One year after returning to the WNBA after her release from a Russian gulag and declaring, “I’m never playing overseas again,” Phoenix Mercury star Brittney Griner and her wife announced they have something even bigger coming up this summer. 

Cherelle, 31, and Brittney, 33, are expecting their first child in July. The couple shared the news with their 715,000 followers on Instagram

“Can’t believe we’re less than three months away from meeting our favorite human being,” the caption read, with the hashtag, #BabyGrinerComingSoon and #July2024.

Griner returned to the U.S. in December 2022 in a prisoner swap, more than nine months after being arrested in Moscow for possession of vape cartridges containing prescription cannabis.

In April 2023, at her first news conference following her release, the two-time Olympic gold medalist made only one exception to her vow to never play overseas again: To return to the Summer Olympic Games, which will be played in Paris starting in July, the same month “Baby Griner” is due. “The only time I would want to would be to represent the USA,” she said last year. 

Given that the unrestricted free agent is on the roster of both Team USA and her WNBA team, it’s not immediately clear where Griner will be when their first child arrives. 

The Griners purchased their “forever home” in Phoenix just last year.

“Phoenix is home,” Griner said at the Mercury’s end-of-season media day, according to ESPN. “Me and my wife literally just got a place.

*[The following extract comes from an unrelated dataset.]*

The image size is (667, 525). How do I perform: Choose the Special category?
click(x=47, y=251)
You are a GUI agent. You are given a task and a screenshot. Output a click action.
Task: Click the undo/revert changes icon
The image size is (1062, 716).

This is it.”

As the Los Angeles Blade reported last December, Griner is working with Good Morning America anchor Robin Roberts — like Griner, a married lesbian — on an ESPN television documentary as well as a television series for ABC about her life story. Cherelle is executive producer of these projects. 

Next month, Griner’s tell-all memoir of her Russian incarceration will be published by Penguin Random House. It’s titled “Coming Home” and the hardcover hits bookstores on May 7.